Ruimtelijke ordening De Vlaamse Jeugdraad adviseert positief over meerdere acties uit de beleidnota Ruimtelijke ordening aangaande: ‐ groen in de steden; ‐ toeristisch‐recreatief neven‐ of medegebruik van het platteland; ‐ het evalueren van de inspraak‐ en beroepsmogelijkheden; ‐ de uitwerking van een partnerschapsmodel. Op een aantal vlakken adviseert de Vlaamse Jeugdraad een verdere uitwerking: ‐ de expliciete aandacht voor speelruimte; ‐ participatiemogelijkheden voor jonge mensen; ‐ de samenwerking met de minister van Jeugd; ‐ een medewerking aan het Vlaams Jeugdbeleidplan.
8
De Vlaamse Jeugdraad miste in de beleidsnota ruimtelijke ordening een expliciete verwijzing naar de belangengroep kinderen en jongeren.
Sport De Vlaamse Jeugdraad adviseert positief over meerdere acties uit de beleidnota Sport aangaande: ‐ de evaluatie van proeftuinen; ‐ de aandacht voor Brede School; ‐ kwaliteitsvolle jeugdsportbegeleiding.
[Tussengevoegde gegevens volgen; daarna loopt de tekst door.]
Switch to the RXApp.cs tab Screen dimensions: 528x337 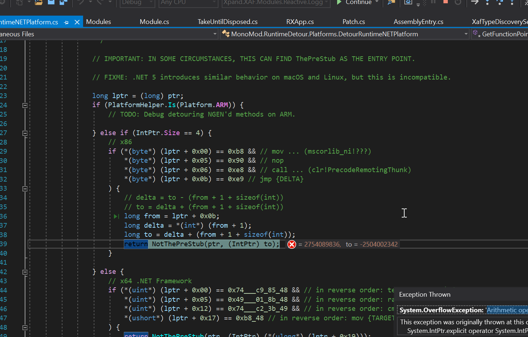tap(300, 21)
Op een aantal vlakken adviseert de Vlaamse Jeugdraad een verdere uitwerking: ‐ een samenwerking met de minister van Jeugd om gemeenschappelijk gebruik van infrastructuur mogelijk te maken; ‐ de aandacht voor buurtsport. Over de beleidsdomeinen heen adviseert de Vlaamse Jeugdraad aan minister Muyters specifieke aandacht voor (de inspraak van) jongeren en een afstemming op het Vlaams Jeugdbeleidsplan. Voor de uitvoering van de beleidnota’s biedt de Vlaamse Jeugdraad zichzelf aan als adviserende gesprekspartner namens kinderen, jongeren en hun organisaties.